Ficou vencida a ministra Laurita Vaz, para quem houve o encontro fortuito de provas. Assim, segundo ela, não houve um desvirtuamento do uso do mandado de busca e apreensão de menor, pois o rádio comunicador estava visível na sala e os policiais puderam escutar conversas.

"Ao flagrar a prática delitiva, era dever dos policiais atuar, ainda que de ofício, para coibi-la e comunicá-la aos órgãos competentes, sob pena de prevaricação", afirmou a ministra. "Dadas as peculiaridades do caso concreto antes explicitadas, não há falar em ilicitude da prova amealhada", concluiu ela no voto vencido.

Jurisprudência vasta
A análise da legalidade da invasão de domicílio por policiais militares é tema constante na pauta das turmas criminais do STJ. Caso após caso, elas vêm delineando os limites de identificação de fundadas razões para ingressar na casa de alguém sem mandado judicial.

No precedente mais incisivo, a 6ª Turma decidiu que a invasão só pode ocorrer sem mandado judicial e perante a autorização do morador se ela for filmada e, se possível, registrada em papel.
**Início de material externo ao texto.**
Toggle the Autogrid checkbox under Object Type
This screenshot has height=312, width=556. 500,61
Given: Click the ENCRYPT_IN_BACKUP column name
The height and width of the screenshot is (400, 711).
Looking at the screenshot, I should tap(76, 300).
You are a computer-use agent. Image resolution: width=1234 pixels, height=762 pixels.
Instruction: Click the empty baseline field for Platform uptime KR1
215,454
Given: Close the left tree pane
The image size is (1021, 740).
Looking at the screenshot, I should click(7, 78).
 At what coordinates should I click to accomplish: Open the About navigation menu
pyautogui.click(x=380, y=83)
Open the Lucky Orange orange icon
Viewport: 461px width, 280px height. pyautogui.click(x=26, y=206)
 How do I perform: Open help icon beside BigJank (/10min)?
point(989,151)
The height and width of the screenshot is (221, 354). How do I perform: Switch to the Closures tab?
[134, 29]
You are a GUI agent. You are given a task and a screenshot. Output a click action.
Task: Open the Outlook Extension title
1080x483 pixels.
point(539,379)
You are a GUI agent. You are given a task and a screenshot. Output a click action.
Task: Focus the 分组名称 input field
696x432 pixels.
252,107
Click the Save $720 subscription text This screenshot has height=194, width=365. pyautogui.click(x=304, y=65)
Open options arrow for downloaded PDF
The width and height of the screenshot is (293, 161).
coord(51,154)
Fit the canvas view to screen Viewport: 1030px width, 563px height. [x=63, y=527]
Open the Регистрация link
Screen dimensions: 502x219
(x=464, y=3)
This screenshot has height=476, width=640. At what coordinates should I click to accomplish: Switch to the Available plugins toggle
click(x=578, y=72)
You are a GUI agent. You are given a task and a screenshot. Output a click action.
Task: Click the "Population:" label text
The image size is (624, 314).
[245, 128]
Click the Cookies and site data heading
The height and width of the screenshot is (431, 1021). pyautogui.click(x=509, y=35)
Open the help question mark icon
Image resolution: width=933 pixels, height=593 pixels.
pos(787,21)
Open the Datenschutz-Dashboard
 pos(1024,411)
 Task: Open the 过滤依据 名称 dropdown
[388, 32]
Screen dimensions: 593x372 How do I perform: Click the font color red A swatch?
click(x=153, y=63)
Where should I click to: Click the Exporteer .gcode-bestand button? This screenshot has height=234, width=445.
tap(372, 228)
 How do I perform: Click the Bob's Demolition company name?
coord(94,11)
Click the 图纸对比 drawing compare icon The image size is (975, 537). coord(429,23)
A 5ª Turma também adotou a tese. Nesse ponto, a ordem foi anulada por decisão monocrática do ministro Alexandre de Moraes, do Supremo Tribunal Federal, em dezembro de 2021.

Além disso, em outras situações, o STJ entendeu ilícita a invasão nas hipóteses em que a abordagem é motivada por denúncia anônima; pela fama de traficante do suspeito; por tráfico praticado na calçada; por atitude suspeita e nervosismo; cão farejador; perseguição a carro; ou apreensão de grande quantidade de drogas.

Também anulou as provas quando a busca domiciliar se deu após informação dada por vizinhos e depois de o suspeito fugir da própria casa ou fugir de ronda policial. Em outro caso, entendeu ilícita a apreensão feita após autorização dos avós do suspeito para ingresso dos policiais na residência.

O STJ também decidiu que o ingresso de policiais na casa para cumprir mandado de prisão não autoriza busca por drogas. Da mesma forma, a suspeita de que uma pessoa poderia ter cometido o crime de homicídio em data anterior não serve de fundada razão para que a polícia invada o domicílio de alguém.

Por outro lado, o ingresso é lícito quando há autorização do morador ou em situações já julgadas, como quando ninguém mora no local; se há denúncia de disparo de arma de fogo na residência ou flagrante de posse de arma na frente da casa; se é feita para encontrar arma usada em outro crime — ainda que por fim não a encontre —; se ocorrer em diligência de suspeita de roubo; ou se o policial, de fora da casa, sente cheiro de maconha, por exemplo.